**DIRECTIONS FOR THIS TASK:**
Set down, exactly as written, the line containing "Instruction: Click the" and all the lines that follow it to the end of the entries below, omitting every picture.

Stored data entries
===============

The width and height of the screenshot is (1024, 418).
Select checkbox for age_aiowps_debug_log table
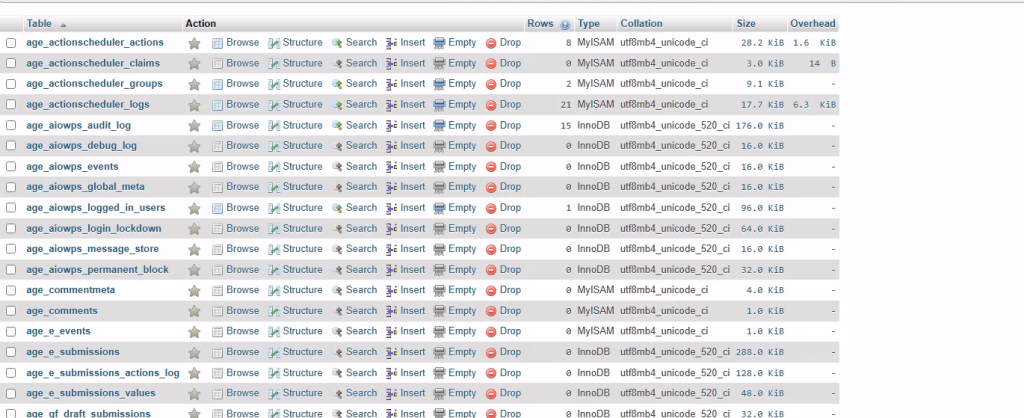click(x=11, y=147)
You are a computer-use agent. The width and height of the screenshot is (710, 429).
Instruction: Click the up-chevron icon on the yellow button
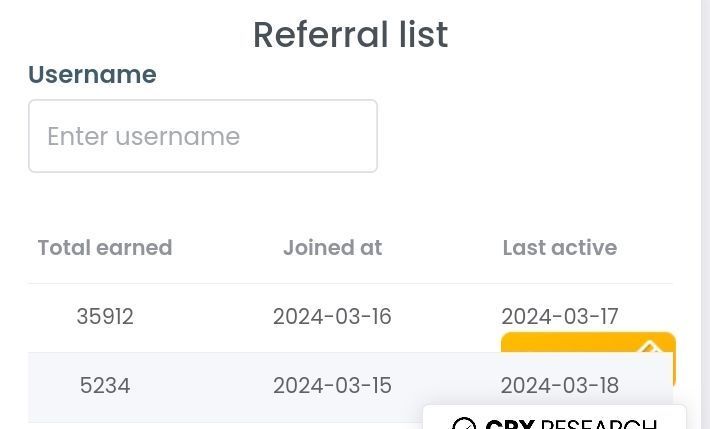click(650, 347)
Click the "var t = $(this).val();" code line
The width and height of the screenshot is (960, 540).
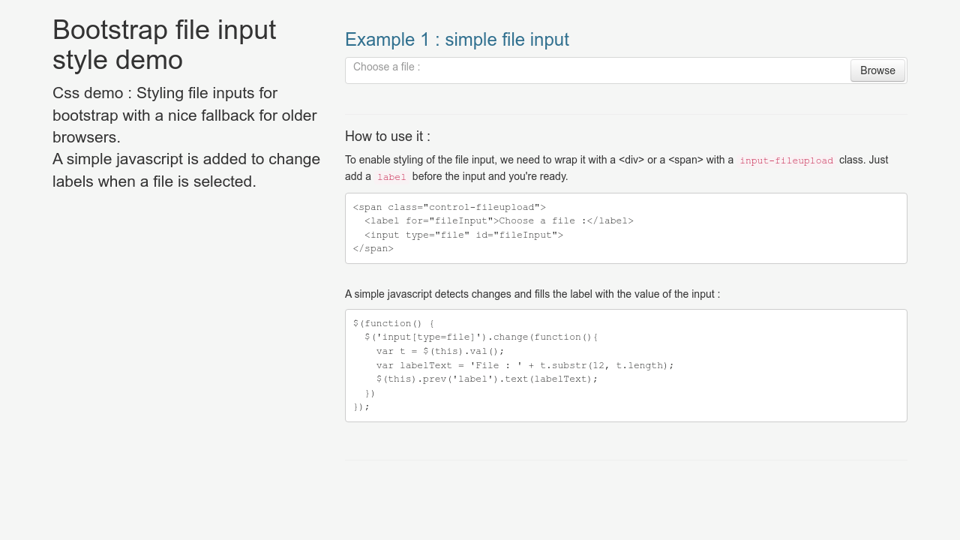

===============

**YOUR RESPONSE:**
Instruction: Click the up-chevron icon on the yellow button
click(650, 347)
Click the "var t = $(this).val();" code line
The width and height of the screenshot is (960, 540).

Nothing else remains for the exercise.